Este novo enquadramento não só reforça a resposta assistencial do SNS, como elimina barreiras que há muito atrasavam o tratamento e diagnóstico de muitos cidadãos (quem não conhece uma situação de uma consulta ou de um diagnóstico gravemente adiado por a análise ou o exame pedido no hospital não ter sido realizado a tempo?).
É uma solução pragmática e inclusiva, que maximiza a utilização da capacidade instalada em Portugal, integrando de forma inteligente os recursos públicos, privados e sociais. E fá-lo, se o Ministério da Saúde optar, como se espera, pelo modelo de celebração de convenções através da adesão a um clausulado-tipo previamente elaborado pelo Estado, assente no primado da liberdade de escolha dos utentes e na promoção da concorrência entre os prestadores de cuidados de saúde.

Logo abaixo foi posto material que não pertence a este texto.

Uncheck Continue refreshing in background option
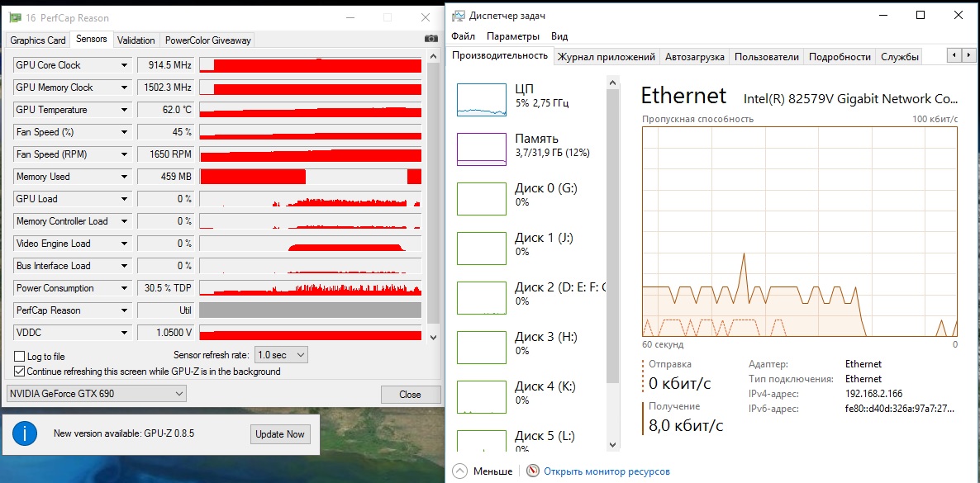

As ULS passam, assim, a contar com a resposta do setor convencionado, e devem permitir que os cidadãos escolham livremente o local convencionado de realização dos MCDT, inclusive no futuro agendando-os diretamente através de canais digitais, atendimento presencial ou contacto direto. E, para isso, as entidades convencionadas devem disponibilizar informaticamente agendas para marcação, permitindo que um utente tenha os seus exames realizados a tempo e horas. Finalmente, a trabalhar em conjunto e em complementaridade, em prol do acesso aos cuidados e dos cidadãos.
E eis senão quando, sem grandes parangonas, nem gongóricos anúncios num qualquer power point, porventura por um “simples” Despacho se inicia a verdadeira evolução do SNS em benefício das pessoas. E sem reformas nem emergências, porque de estragos já estamos conversados.